--- BEGIN Document extract ---

[Date Prev][Date Next][Thread Prev][Thread Next][Date Index][Thread Index]
Re: Question about CMUCL type inference
On the cmucl-help@cons.org mailing list, on Thu, Aug 16, 2001 at
07:17:10PM +0200, Nicolas Neuss wrote:
> In a discussion on the PLT Scheme mailing list about type inference I
> asked Shriram Krishnamurti about the relation of his ideas to CMUCL
> type inference:
>
> http://www.cs.utah.edu/plt/mailarch/plt-scheme-2001/msg00799.html
>
> He answers (not yet in the archive, so I repeat it here):
>
> ----------------------------------------------------------------
> Nicolas Neuss wrote:
>
> > You certainly know the type inference which CMUCL is using.
>
> No, I don't. That is, I know it's there, and I've seen examples of
> it, but I don't understand how it works. (I've read the manual. This
> gives me several examples, but no spec. Maybe the manual has changed
> since I last read it?)
>
> I don't know what mechanism they use to implement type inference, and
> how it stays tractable in the presence of union types and range types
> and so forth. I don't fully understand "dynamic type inference"; it
> looks more like "static flow analysis" to me. Certainly what they
> accomplish looks impressive -- eg, if-splitting followed by
> optimizations -- but how?
>
> Surely someone on this list can point me to a technical paper that
> explains exactly what they do? I'd be much obliged.
>
> Shriram
>
> ----------------------------------------------------------------
>
> I guess people on this list are most suited to answer his question.
> Could someone do so - best cc-ing also to
> plt-scheme@fast.cs.utah.edu ?
I'm not aware of anything published about the CMU CL type inference
system.
I'm not sure what "dynamic type inference" would mean, and I agree
that what's going on looks like (my compiler non-guru's idea of)
static flow analysis. Most of the type information seems to flow from
* type declarations in the user source code (of course)
* type declarations built into the CMU CL system (mostly with the
DEFKNOWN macro)
* type inference based on argument types, mostly through things
defined with the DERIVE-TYPE variant of the DEFOPTIMIZER macro
Then the type information is used by various compiler transforms
and primitive operations which have type constraints on their
operands.

--- END Document extract ---
--- BEGIN Provided records ---

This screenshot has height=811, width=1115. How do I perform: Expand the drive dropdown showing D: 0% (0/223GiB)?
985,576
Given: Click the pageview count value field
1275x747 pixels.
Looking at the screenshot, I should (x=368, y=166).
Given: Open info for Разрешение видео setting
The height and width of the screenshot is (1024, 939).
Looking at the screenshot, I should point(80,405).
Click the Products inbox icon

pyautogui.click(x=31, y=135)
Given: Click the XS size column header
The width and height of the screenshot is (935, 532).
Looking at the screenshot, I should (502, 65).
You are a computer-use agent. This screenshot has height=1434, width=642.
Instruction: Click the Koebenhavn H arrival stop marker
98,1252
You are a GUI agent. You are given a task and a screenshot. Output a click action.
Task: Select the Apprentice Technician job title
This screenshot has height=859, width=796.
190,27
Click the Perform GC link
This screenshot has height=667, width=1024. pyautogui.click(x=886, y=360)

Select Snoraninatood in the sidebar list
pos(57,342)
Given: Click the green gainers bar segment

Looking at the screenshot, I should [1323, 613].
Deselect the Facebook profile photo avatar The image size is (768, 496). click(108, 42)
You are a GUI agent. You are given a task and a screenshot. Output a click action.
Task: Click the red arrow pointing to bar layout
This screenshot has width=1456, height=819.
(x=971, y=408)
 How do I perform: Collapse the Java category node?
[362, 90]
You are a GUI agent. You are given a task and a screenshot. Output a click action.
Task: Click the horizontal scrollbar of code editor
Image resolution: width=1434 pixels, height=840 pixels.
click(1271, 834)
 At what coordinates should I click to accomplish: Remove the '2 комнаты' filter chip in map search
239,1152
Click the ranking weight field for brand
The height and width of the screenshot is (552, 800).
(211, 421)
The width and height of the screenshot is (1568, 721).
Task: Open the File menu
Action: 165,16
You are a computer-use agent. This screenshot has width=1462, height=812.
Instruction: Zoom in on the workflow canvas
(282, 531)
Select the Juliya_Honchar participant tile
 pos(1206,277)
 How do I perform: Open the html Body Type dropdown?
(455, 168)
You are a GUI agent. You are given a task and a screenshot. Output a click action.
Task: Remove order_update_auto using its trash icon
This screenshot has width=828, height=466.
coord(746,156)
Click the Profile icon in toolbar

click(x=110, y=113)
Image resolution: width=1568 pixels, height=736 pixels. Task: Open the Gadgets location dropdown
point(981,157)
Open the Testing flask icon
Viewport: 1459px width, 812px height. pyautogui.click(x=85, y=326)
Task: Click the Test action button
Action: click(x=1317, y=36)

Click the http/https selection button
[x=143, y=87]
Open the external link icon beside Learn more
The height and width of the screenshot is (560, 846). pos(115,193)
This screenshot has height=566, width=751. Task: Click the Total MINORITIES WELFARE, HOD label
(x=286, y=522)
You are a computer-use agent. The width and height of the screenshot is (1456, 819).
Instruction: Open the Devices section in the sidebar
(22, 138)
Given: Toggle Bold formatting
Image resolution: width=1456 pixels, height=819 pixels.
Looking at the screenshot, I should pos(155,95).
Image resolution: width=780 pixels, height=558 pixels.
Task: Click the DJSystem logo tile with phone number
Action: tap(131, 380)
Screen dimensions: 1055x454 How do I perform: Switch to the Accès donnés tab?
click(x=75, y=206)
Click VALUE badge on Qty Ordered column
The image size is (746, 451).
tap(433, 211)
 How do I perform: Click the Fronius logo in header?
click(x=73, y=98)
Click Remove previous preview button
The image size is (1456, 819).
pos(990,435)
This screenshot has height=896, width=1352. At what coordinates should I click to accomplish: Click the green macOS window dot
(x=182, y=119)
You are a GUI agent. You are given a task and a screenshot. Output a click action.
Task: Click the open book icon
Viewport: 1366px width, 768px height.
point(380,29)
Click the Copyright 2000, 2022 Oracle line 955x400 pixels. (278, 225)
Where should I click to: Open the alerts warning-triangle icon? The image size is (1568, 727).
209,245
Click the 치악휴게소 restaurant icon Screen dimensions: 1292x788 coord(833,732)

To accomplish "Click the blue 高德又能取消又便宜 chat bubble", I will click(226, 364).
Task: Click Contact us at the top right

--- END Provided records ---

Problems:
1. In the mailing list reply about CMUCL type inference, which macro is mostly used to build type declarations into the CMU CL system?
2. Please continue the mailing list reply about CMUCL type inference, starting right after its last sentence.

Results in order:
1. The DEFKNOWN macro.

2.
I don't think there's a single simple answer to the question about how
the type inference stays tractable in the presence of union types and
so forth. Two parts of the answer are:
1. The algebra of types is implemented in a hand-rolled object
system. The methods for some operations (e.g. type intersections,
and to some extent type unions) punt, representing the result of
the operation as a type which is sort of opaque, so that all
further operations on it yield other opaque types, or
"don't know" answers to boolean queries. This punting tends to
limit the complexity of nonopaque types. If you want to see how
it does it in a particular case, you can search the sources
for uses of the macro DEFINE-TYPE-METHOD, which is used to
define the methods. Unfortunately the hand-rolled object system
is (in my opinion) a mite confusing. (I wish it were CLOS, but
since I'm pretty sure it predates CLOS by many years, that's
of course unreasonable.) Still, you can see a lot of what's going
on by looking at the methods without understanding the method
combination system in any detail.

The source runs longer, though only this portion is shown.